Federal agencies and contractors deploying AI agents can map existing standards to agent-specific controls:

  • AC-3 → Action Gating: Implement deny-by-default policy engines that evaluate every agent action against an approved action set
  • AU-2 → Structured Agent Logging: Capture tool call parameters, policy evaluations, and outcomes in audit-grade log formats
  • CM-2 → Policy Baselines: Document and version-control agent policy configurations as system baselines
  • SI-4 → Real-Time Monitoring: Monitor agent behavior patterns for anomalies that indicate compromise or malfunction
  • SafeClaw maps well to several of these control implementations. Its deny-by-default policy engine satisfies the intent of AC-3 and AC-6 for agent tool calls, and its hash-chained audit logging provides the non-repudiation properties required by AU-10. Government organizations evaluating agent safety tooling can review the technical architecture in the SafeClaw knowledge base.

    Recommendations

  • Map agent deployments to applicable NIST controls before procurement or development decisions
  • Conduct AI RMF-aligned risk assessments for each agent use case
  • Require FedRAMP-authorized infrastructure for all agent components, including LLM providers
  • Implement tool-call-level governance even though current standards do not explicitly require it
  • Plan for evolving requirements by using configurable policy engines rather than hardcoded controls
  • Engage with NIST's ongoing AI standards development to ensure agent-specific risks are addressed
  • Conclusion

    Government standards provide a robust foundation for AI agent safety, but gaps remain in areas specific to autonomous agent behavior.
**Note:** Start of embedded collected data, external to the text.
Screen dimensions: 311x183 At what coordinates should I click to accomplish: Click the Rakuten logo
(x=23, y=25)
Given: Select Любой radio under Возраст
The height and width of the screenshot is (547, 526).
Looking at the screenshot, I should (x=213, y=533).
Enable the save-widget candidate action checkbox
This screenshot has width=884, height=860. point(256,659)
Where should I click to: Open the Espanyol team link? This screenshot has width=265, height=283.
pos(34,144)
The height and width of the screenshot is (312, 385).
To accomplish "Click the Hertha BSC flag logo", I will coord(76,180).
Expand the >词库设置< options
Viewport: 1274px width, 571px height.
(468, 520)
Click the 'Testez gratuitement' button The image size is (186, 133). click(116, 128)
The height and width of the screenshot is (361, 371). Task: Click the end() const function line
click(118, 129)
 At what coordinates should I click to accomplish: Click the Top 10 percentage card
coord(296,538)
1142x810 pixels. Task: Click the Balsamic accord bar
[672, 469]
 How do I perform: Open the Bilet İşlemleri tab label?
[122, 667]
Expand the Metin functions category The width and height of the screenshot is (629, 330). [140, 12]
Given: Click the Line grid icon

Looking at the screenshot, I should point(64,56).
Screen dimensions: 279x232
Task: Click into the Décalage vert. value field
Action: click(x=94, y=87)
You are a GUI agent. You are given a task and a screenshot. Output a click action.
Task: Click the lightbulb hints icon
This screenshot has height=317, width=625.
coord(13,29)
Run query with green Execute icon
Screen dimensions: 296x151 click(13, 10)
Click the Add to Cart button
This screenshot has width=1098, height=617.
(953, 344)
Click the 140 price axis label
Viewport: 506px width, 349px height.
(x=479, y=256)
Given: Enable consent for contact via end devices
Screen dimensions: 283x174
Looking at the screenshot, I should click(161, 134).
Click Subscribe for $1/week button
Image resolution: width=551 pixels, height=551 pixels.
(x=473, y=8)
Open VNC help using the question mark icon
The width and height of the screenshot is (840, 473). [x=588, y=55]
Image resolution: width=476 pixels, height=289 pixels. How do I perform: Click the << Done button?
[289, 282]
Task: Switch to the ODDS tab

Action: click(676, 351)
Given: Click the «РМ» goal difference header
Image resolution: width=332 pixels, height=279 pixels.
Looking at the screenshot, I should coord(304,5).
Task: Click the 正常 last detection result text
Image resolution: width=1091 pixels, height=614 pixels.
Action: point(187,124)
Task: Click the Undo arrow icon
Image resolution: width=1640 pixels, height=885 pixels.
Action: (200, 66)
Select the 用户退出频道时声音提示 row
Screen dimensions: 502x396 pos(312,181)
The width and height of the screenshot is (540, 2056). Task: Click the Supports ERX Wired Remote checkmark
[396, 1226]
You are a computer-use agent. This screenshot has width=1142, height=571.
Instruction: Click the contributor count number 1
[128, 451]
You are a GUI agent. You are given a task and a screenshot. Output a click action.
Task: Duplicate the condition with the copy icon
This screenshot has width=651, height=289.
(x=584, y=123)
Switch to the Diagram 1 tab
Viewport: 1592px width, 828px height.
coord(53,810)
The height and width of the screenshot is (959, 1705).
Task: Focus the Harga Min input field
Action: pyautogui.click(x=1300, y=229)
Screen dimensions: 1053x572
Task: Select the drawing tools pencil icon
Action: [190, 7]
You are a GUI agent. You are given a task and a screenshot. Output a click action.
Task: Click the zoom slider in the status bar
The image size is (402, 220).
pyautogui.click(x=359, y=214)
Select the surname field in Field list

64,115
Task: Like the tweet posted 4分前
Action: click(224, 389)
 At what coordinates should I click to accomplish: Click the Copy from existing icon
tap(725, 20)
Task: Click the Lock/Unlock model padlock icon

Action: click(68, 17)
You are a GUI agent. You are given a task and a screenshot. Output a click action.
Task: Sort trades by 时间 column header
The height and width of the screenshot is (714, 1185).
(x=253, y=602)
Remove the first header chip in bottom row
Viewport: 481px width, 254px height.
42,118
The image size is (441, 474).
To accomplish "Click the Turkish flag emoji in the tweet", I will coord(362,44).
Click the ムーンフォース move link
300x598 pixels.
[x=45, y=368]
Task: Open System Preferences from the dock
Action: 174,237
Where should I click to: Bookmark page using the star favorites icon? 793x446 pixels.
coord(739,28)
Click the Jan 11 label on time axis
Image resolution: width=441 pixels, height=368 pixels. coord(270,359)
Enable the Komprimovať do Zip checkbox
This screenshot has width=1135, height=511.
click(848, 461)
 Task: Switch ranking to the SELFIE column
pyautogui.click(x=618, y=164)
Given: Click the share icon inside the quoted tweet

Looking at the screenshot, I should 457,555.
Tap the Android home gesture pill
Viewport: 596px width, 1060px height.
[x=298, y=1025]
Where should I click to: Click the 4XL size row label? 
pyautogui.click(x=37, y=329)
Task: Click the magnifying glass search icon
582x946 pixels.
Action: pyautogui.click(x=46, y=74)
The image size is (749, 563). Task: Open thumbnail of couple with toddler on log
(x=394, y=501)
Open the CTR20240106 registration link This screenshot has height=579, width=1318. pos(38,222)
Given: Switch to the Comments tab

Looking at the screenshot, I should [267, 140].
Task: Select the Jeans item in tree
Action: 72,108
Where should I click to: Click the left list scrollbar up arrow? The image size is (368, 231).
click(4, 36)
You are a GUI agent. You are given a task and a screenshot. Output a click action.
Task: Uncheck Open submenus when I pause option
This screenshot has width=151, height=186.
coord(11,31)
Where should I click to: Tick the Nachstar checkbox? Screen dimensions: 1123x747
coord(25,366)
Agencies that proactively implement agent-level controls — beyond what current standards explicitly require — will be better positioned as standards evolve to address these gaps. The compliance landscape is tightening, and early investment in agent safety infrastructure will pay dividends as requirements mature.

    15RL monitors government AI standards development and updates this analysis as new guidance is published. This publication does not constitute compliance advice for specific government procurements.